INSTRUÇÕES:
1. Reproduz, por favor, a parte do excerto sobre a cabine do São Jorge começando em "Nada mais apropriado" e seguindo até "projecção em Portugal.".
2. Responde a estas perguntas com base no excerto sobre a cabine do São Jorge:
(a) Em que mês e ano foi instalado o projetor NEC NC3240S?
(b) Que idade tem o projecionista Jorge Silva?
(c) Para quantas objetivas é a torre rotativa do Cinemeccanica Victoria 8?

EXCERTO SELECIONADO:
------------------------------------
Quando subimos à cabine da sala principal, entramos num
mundo completamente diferente. Vestígio de outros tempos, uma pequena divisão
anexa à cabine, hoje usada para arrumos, era o local de onde um bombeiro vigiava
simultaneamente o cinema e os projectores. A cabine propriamente dita é
particularmente espaçosa, a maior que visitámos até agora. No centro vêem-se
dois projectores, um de película e outro digital. O primeiro é um Cinemeccanica
Victoria 8, modelo RK60 (dos anos 1960), capaz de projectar 70mm e 35mm (a
configuração actual), e exibe ainda uma pequena placa onde se lê “Propriedade
Rank Audio Visual”. Tem um sistema de refrigeração alimentado por água e uma
torre rotativa para 3 objectivas. Uma adaptação permitiu instalar bobinas de
maior capacidade para passar filmes inteiros, sem intervalos. Usado
fundamentalmente para as cópias de película que ainda são mostradas nos vários
festivais de cinema, este Victoria 8 não possui agora quaisquer automatismos.
Ao lado, uma estreia nestas crónicas, o primeiro projector
4K que vemos, um NEC NC3240S, instalado em Março de 2014, com uma lanterna para
lâmpadas de 4Kw (ou 7Kw quando se projecta 3D) e um servidor Doremi Show Vault.
Um “monstro” da projecção digital, perfeito para o ecrã gigante do São Jorge.
Nada mais apropriado para uma sala que, já em 1950, se distinguia pelas suas
inovações tecnológicas.
É na velha cabine do São Jorge que conhecemos os
projecionistas Carlos Souto (57 anos) e Jorge Silva (50), duas fontes vivas
para a história da projecção em Portugal.
------------------------------------
DADOS BRUTOS:
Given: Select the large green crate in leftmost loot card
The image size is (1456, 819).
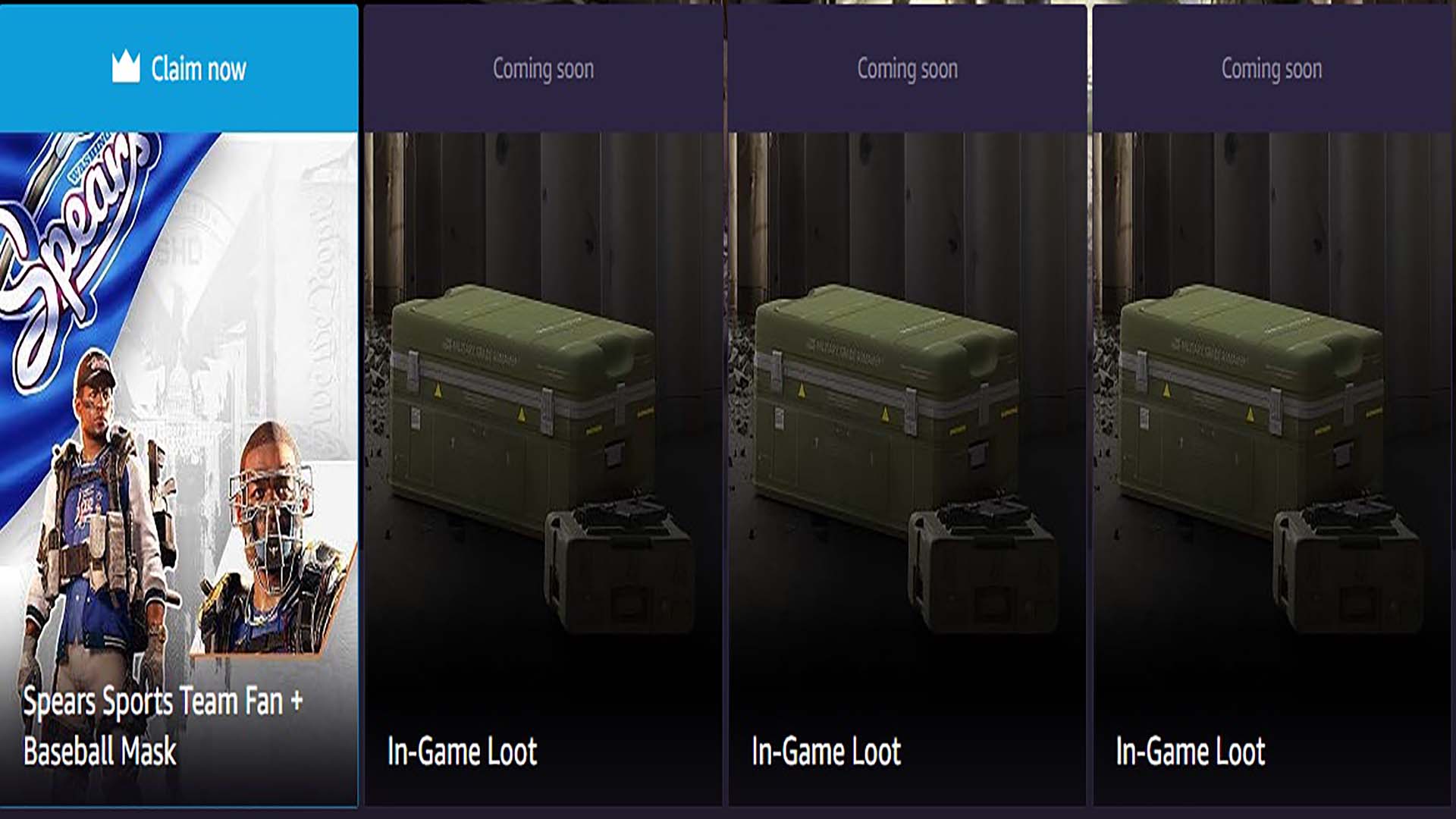Looking at the screenshot, I should [x=522, y=408].
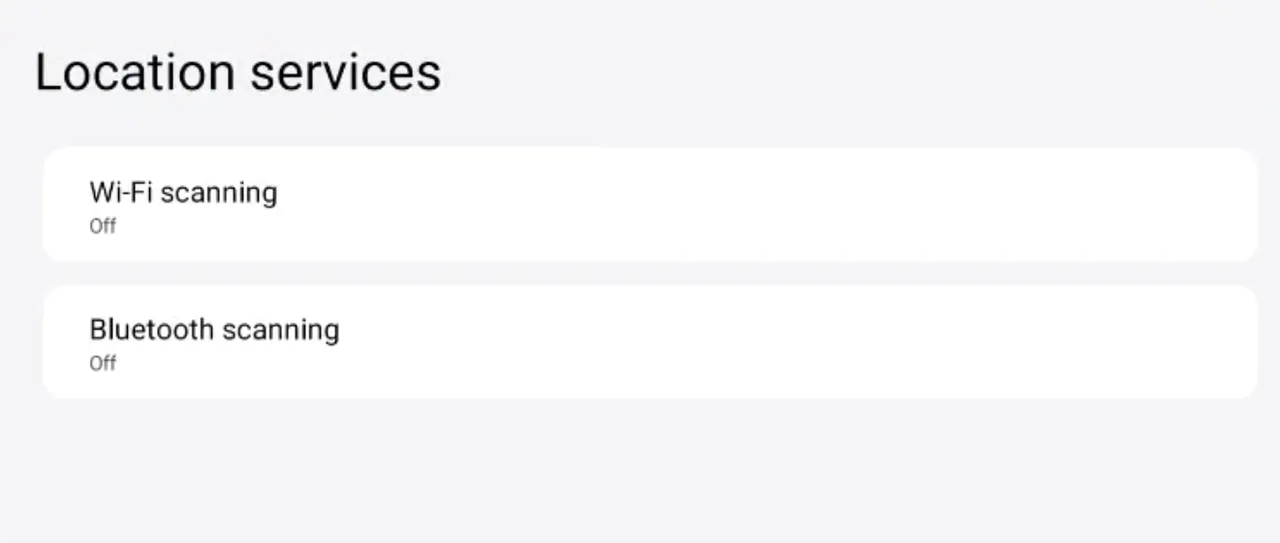Choose the first Location services option
Viewport: 1280px width, 543px height.
pos(648,205)
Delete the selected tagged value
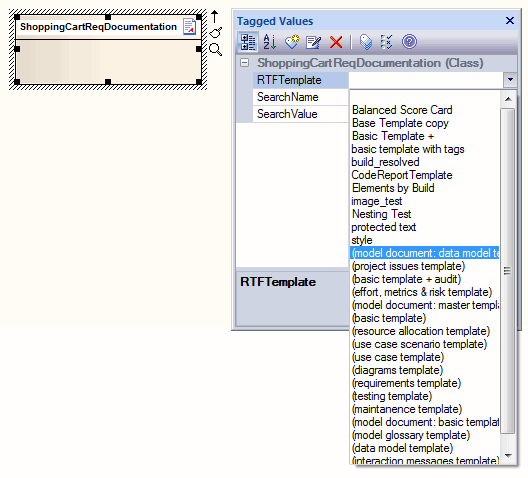528x478 pixels. point(336,42)
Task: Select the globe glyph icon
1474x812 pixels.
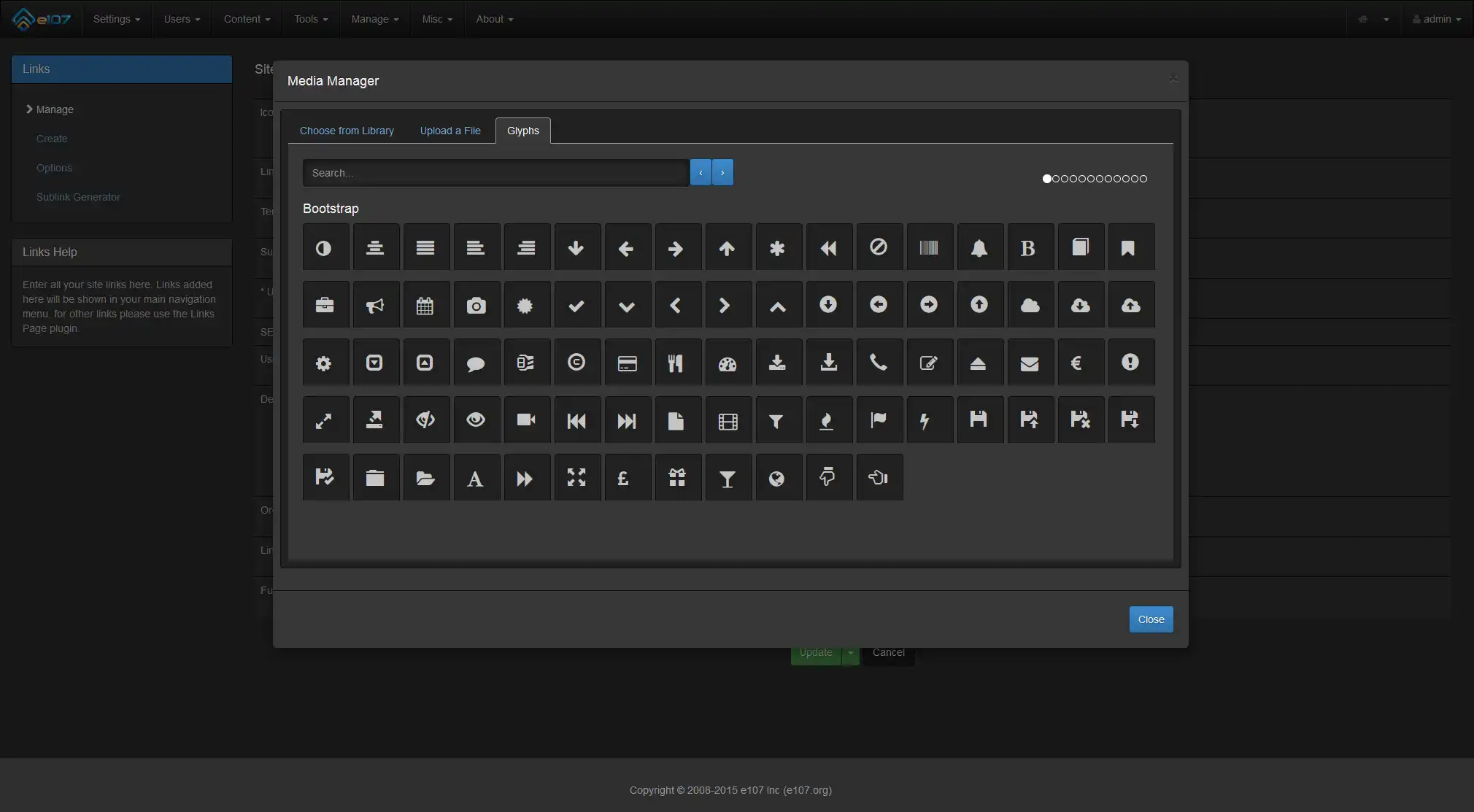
------------------------------------
RESPOSTAS:
1.
Nada mais apropriado para uma sala que, já em 1950, se distinguia pelas suas
inovações tecnológicas.
É na velha cabine do São Jorge que conhecemos os
projecionistas Carlos Souto (57 anos) e Jorge Silva (50), duas fontes vivas
para a história da projecção em Portugal.

2.
(a) Março de 2014.
(b) 50 anos.
(c) Para 3 objetivas.